Jobbeke will never again be guided by fear: ‘I surrendered my freedom’

“‘I want out.’ That’s all I thought when I was in the elevator to the eighth floor. At the time I was pregnant with my third child and visiting a client. I had been in that elevator a hundred times, but out of nowhere I had a panic attack From my toes, fear rose up and took over my whole body. And from that moment I began to avoid elevators.”

“The fear then expanded. I also developed a fear of flying and of tunnels. In other words: small spaces where I felt trapped. Very inconvenient as I live in Amsterdam, where there are many tunnels. I became a master in thinking of shortcuts The fear of elevators was also difficult. I still often had to be with my client on the eighth floor. At first I thought: I’ll just do it, I’ll take that elevator.

But when I started to panic again, I got out on the fourth floor and walked the rest. When I shared this with the participants in the training I gave, they told me that the elevator often malfunctioned and that people had been trapped in it before. See, I didn’t feel it for nothing, I thought.”

Avoid elevators and airplanes

“After that, I avoided elevators for years. As a psychologist and expert in cooperation, I often visit large companies that employ me. Often these companies are in large high-rise buildings. I told myself that the stairs were better for my health. fear limited me, and I found it embarrassing at times.

I once had a meeting on the twelfth floor, and then I suggested with a heavy feeling that we could sit downstairs, because I really didn’t dare take the elevator. I also once received an invitation to hold a session with the management of a company in England. I definitely didn’t want to make the flight, so I turned down the assignment.”

“Sometimes I couldn’t get out of being honest about my fears. There were people who understood and said that they themselves would rather not take the elevator or drive through a tunnel. And several women indicated that during their pregnancy they suddenly got very scared.of something.

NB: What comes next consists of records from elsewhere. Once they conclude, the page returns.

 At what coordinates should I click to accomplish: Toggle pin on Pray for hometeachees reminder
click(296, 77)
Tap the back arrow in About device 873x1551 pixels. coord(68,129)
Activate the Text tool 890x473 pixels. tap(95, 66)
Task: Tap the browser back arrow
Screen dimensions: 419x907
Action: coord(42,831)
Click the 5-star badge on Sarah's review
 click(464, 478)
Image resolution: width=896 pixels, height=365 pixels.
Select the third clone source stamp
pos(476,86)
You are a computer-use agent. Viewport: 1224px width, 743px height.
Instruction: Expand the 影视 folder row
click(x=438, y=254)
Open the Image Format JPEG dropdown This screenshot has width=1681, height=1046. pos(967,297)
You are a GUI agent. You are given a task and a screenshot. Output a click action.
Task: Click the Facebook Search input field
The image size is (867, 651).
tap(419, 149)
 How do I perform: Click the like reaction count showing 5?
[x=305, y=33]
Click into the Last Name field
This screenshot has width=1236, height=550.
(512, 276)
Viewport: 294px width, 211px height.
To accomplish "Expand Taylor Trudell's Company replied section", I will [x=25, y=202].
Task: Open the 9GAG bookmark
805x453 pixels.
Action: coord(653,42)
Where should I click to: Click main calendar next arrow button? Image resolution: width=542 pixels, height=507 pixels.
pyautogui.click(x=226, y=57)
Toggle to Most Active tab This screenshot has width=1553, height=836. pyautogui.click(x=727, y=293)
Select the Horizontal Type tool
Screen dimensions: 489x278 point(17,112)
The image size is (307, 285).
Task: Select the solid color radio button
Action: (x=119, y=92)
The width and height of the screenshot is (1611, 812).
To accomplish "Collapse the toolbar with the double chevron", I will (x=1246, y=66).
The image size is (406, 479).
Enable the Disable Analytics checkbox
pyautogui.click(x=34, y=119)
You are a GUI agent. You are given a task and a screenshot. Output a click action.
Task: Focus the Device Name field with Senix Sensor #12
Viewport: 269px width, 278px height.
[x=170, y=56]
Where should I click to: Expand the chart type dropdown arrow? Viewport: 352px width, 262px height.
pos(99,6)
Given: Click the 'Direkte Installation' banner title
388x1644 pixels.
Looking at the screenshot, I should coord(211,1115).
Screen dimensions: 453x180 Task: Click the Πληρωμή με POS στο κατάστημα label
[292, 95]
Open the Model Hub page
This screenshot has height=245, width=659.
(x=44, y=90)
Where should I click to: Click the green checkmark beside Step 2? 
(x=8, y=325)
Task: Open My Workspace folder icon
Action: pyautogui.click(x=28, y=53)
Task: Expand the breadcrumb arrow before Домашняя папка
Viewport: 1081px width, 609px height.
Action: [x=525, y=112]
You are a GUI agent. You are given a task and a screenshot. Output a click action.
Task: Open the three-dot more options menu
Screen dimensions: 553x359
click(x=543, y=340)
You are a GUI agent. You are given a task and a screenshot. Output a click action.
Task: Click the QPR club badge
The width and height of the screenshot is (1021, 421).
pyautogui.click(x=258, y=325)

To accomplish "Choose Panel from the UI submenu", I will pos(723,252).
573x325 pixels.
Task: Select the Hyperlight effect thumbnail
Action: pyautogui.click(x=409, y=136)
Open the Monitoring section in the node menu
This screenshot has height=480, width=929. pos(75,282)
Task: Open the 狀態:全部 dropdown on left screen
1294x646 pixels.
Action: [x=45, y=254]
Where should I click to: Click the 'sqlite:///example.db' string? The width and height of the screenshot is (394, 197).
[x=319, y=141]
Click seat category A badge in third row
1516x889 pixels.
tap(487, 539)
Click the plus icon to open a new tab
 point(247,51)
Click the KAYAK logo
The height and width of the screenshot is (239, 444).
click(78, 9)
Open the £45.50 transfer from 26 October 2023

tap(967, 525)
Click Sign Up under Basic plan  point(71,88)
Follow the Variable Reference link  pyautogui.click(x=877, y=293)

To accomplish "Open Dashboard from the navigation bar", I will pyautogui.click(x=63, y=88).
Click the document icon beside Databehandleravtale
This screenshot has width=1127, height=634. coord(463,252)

No doubt some people thought my fear was crazy, but I didn’t pay much attention to that. I didn’t brag very much and I didn’t want others to take the stairs of solidarity with me. Because it felt like I was bothering them with my ‘disability”.

With sweaty hands

“I realized that my fear was holding me back and sought help. Through cognitive behavioral therapy, I was exposed to situations that I found frightening. I dutifully performed the tasks. Then I drove through a tunnel with sweaty hands or took the elevator. It provided relief a for a while, but that feeling didn’t last. The fear and panic didn’t go away.”

“Five years ago everything suddenly went like clockwork professionally. My company experienced its first big growth and my book was published. The world was at my feet. So many beautiful things happened and I realized that fear was no longer there me at all paste As an organizational psychologist, I specialize in the development of people, which is a common thread throughout my life.

And I realized that fear inhibits or stops development. The fear lies in the prediction you make to yourself about a possible disaster scenario: that my plane would crash, that the tunnel would fill with water, that the elevator would hang. But when you get hold of those thoughts, there is room for growth again. The moment you let fear control you, you surrender your freedom. I was also limited by that, and I didn’t want that anymore’.

The future cannot be predicted

“Thought patterns are hard to break. There are none quickfixFor me, this was also a year-long process. Fear still rears its ugly head sometimes. If I now go up to the twentieth floor, there will be resistance. But now I’m going through it, I’m not avoiding it anymore, and I’m taking that elevator.

At that moment I feel tension, but then I think very consciously that I cannot predict the future and that it is therefore useless to think of scenarios. I try to be curious about the experience itself, and not about what I fill in myself. It makes a world of difference.”

“Never again will I let myself be ruled by fear and base my choices on it. Later I realized that I have done that more often. For example, after high school I actually wanted to study in Amsterdam, but I didn’t dare. The magnificent and mundane in that city attracted me enormously, but I also found it scary.I was afraid of getting lost, literally and figuratively, so I chose the smaller and more compact Nijmegen.

After my studies I went to Amsterdam and it turned out I loved that city. I still think it’s such a shame that I didn’t experience my student years there, just because I was too scared.’

Education in America

“Now I regularly jump into the deep end, and it brings me fun, adventure, satisfaction and, above all, growth. Some things remain exciting, and each new leap also brings fear.

Soon I will be studying in America, of course I think it’s exciting to fly again, and I assume that the training will be in a tall building, but the biggest part of me is looking forward to it. I now know well which voice I want to listen to.”